Task item
Begin at the line with "You are a GUI" and output every line through the end of the records, exactly as given. Omit pictures.

Source data

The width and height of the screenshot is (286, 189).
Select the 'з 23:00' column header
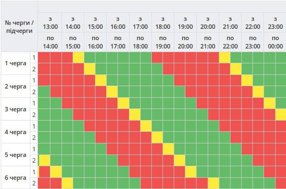(275, 23)
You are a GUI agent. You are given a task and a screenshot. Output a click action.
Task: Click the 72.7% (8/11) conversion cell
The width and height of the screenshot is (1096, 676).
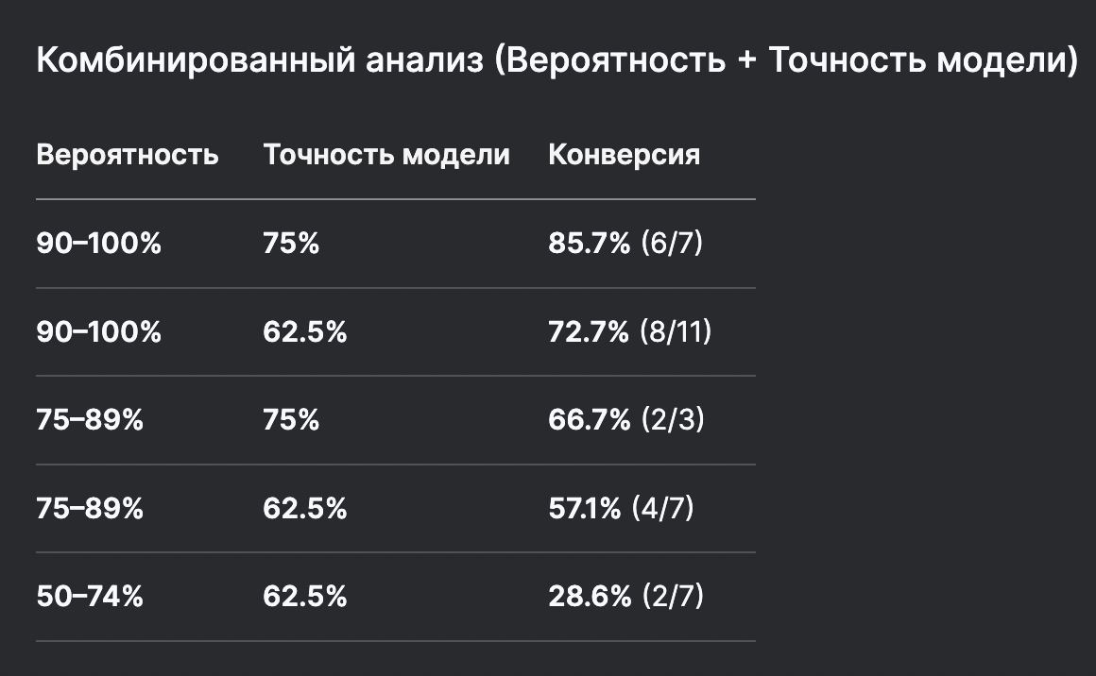630,331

Your response
You are a GUI agent. You are given a task and a screenshot. Output a click action.
Task: Click the 72.7% (8/11) conversion cell
The width and height of the screenshot is (1096, 676).
630,331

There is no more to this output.